**Records for processing:**

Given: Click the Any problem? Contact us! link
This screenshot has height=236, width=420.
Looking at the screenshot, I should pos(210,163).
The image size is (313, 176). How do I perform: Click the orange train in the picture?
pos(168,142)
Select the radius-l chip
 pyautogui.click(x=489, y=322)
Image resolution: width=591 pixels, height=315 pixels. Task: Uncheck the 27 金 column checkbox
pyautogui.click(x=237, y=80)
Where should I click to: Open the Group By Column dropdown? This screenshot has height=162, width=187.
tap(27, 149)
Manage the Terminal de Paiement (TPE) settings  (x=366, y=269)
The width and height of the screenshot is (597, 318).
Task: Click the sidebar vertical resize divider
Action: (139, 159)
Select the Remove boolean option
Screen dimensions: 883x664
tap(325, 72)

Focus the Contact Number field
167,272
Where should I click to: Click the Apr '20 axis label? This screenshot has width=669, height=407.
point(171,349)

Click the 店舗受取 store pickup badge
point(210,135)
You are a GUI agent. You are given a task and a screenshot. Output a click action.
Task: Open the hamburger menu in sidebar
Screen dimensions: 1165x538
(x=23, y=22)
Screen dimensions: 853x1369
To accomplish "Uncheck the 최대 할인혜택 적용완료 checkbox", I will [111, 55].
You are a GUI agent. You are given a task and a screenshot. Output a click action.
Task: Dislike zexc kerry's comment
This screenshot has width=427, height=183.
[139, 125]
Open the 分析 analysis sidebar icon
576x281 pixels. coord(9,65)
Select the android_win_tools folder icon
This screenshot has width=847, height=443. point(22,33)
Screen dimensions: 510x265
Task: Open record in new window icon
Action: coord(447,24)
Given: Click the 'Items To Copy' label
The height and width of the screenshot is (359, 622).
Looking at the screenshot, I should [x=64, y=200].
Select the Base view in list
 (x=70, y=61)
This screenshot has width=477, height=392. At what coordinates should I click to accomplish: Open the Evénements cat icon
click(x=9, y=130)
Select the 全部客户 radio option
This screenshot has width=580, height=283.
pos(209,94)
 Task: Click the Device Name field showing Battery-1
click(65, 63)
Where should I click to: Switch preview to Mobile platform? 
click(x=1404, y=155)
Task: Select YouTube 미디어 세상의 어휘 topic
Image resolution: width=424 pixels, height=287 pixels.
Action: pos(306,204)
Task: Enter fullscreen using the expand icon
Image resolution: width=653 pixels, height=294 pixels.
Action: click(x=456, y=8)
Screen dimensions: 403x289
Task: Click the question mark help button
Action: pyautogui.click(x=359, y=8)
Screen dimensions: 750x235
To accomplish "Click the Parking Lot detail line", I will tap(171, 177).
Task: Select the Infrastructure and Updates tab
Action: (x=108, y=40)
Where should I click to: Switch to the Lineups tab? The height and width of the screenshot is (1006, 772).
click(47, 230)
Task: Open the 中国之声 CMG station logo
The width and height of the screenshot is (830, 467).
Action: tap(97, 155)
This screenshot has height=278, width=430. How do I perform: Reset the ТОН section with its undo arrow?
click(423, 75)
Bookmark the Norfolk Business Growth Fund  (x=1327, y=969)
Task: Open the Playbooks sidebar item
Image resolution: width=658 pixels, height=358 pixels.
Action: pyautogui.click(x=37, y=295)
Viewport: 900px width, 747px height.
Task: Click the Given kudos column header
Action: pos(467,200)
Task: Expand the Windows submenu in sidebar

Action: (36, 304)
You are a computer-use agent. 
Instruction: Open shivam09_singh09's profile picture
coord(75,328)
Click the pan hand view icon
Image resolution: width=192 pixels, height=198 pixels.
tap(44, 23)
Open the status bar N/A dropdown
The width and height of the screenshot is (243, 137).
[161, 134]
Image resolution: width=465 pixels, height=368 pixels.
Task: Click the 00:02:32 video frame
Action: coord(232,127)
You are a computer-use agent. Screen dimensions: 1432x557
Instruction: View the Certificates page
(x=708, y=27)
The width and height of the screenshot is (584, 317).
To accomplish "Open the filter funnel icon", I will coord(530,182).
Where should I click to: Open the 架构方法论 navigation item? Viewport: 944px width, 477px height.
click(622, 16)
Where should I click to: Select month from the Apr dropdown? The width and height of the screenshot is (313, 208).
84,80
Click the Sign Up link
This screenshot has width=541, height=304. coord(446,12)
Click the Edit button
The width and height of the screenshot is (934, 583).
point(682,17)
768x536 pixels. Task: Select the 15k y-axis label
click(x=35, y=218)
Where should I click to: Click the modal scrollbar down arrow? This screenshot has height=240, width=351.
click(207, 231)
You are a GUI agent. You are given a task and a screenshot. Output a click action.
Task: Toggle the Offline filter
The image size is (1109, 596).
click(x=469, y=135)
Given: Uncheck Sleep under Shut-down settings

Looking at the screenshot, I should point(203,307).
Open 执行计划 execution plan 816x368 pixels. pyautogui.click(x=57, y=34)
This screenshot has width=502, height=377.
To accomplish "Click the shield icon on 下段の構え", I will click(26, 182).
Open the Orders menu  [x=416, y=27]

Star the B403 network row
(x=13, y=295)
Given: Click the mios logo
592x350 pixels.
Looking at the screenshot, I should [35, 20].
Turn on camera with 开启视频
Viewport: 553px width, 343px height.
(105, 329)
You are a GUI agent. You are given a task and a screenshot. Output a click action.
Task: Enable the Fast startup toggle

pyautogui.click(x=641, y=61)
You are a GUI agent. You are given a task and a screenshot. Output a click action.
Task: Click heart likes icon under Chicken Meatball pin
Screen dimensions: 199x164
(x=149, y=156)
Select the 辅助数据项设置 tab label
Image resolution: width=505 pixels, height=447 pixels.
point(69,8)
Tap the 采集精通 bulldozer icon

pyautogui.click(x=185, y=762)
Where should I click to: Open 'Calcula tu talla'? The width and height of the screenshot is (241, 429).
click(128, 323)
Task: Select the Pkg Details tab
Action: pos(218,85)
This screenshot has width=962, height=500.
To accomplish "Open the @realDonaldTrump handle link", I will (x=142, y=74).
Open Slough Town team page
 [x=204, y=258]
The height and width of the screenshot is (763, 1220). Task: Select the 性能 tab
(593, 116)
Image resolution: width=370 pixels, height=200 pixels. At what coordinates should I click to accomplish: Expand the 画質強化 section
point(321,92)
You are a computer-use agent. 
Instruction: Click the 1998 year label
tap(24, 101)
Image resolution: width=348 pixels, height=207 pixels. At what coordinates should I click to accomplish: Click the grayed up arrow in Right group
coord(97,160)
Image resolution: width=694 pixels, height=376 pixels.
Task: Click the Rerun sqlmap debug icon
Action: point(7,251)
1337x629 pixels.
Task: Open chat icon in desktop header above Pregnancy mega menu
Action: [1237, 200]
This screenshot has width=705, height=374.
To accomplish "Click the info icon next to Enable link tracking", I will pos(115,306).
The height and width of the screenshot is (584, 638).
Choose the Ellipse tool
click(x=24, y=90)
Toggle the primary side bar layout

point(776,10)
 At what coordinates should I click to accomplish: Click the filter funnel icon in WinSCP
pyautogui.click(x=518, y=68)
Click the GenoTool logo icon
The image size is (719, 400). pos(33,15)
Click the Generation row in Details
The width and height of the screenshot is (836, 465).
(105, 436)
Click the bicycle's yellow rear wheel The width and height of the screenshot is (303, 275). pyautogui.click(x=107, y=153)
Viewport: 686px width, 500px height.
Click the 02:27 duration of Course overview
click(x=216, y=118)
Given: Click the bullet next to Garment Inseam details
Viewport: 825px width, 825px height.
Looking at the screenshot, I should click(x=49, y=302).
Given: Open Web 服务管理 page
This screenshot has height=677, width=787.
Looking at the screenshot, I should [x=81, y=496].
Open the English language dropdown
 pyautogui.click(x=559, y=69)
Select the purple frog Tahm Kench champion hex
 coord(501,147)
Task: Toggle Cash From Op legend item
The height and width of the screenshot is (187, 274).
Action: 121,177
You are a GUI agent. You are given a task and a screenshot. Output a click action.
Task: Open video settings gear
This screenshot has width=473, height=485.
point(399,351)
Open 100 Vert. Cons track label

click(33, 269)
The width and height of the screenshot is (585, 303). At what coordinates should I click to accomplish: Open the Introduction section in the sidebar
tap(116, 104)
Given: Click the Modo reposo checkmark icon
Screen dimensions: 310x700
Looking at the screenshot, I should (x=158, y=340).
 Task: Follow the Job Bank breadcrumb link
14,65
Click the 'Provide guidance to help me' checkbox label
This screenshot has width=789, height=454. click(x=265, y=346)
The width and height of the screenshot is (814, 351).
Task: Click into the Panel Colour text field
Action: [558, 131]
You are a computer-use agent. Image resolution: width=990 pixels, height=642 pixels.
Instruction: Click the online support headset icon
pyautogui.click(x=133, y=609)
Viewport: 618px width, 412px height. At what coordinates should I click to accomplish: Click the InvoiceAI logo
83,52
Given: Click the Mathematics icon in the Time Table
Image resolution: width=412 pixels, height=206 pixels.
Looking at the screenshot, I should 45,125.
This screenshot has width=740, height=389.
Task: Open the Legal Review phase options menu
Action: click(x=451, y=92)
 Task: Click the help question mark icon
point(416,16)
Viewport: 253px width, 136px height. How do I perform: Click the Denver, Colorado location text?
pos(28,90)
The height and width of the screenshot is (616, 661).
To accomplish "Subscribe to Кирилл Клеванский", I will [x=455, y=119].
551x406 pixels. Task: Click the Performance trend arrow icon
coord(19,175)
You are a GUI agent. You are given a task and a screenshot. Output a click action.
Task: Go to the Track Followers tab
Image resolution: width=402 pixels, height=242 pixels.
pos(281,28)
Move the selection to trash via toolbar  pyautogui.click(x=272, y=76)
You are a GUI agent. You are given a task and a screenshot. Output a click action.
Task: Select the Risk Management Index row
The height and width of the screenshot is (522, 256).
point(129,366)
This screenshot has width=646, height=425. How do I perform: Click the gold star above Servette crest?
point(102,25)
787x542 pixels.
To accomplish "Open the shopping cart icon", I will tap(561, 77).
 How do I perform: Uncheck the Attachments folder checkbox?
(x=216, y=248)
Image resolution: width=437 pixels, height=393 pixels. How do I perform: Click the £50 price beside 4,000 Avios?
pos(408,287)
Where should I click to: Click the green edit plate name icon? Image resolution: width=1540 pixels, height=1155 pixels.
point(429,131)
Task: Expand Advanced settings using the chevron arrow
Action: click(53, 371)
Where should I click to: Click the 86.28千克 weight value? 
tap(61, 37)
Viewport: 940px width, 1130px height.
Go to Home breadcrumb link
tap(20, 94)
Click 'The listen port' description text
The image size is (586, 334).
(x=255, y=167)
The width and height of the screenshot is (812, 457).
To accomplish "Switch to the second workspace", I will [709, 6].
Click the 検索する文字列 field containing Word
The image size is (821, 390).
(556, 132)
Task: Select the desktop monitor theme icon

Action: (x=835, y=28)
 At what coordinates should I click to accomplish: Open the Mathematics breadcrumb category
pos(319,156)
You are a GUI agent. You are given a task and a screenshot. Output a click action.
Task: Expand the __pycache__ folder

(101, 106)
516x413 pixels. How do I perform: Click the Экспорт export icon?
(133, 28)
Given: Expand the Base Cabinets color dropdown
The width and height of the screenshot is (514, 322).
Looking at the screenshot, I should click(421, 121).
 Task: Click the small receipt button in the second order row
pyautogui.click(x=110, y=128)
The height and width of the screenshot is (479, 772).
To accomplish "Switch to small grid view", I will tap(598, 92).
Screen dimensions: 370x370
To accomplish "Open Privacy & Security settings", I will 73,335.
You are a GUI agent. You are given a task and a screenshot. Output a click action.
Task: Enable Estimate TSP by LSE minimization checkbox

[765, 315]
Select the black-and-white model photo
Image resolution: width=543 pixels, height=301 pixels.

**To do:** Retype, in the same exact form, the lines of the material above from the line holding "Task: Select the desktop monitor theme icon" through the line holding "Given: Expand the".

**Problem solution:**
Task: Select the desktop monitor theme icon

Action: (x=835, y=28)
 At what coordinates should I click to accomplish: Open the Mathematics breadcrumb category
pos(319,156)
You are a GUI agent. You are given a task and a screenshot. Output a click action.
Task: Expand the __pycache__ folder

(101, 106)
516x413 pixels. How do I perform: Click the Экспорт export icon?
(133, 28)
Given: Expand the Base Cabinets color dropdown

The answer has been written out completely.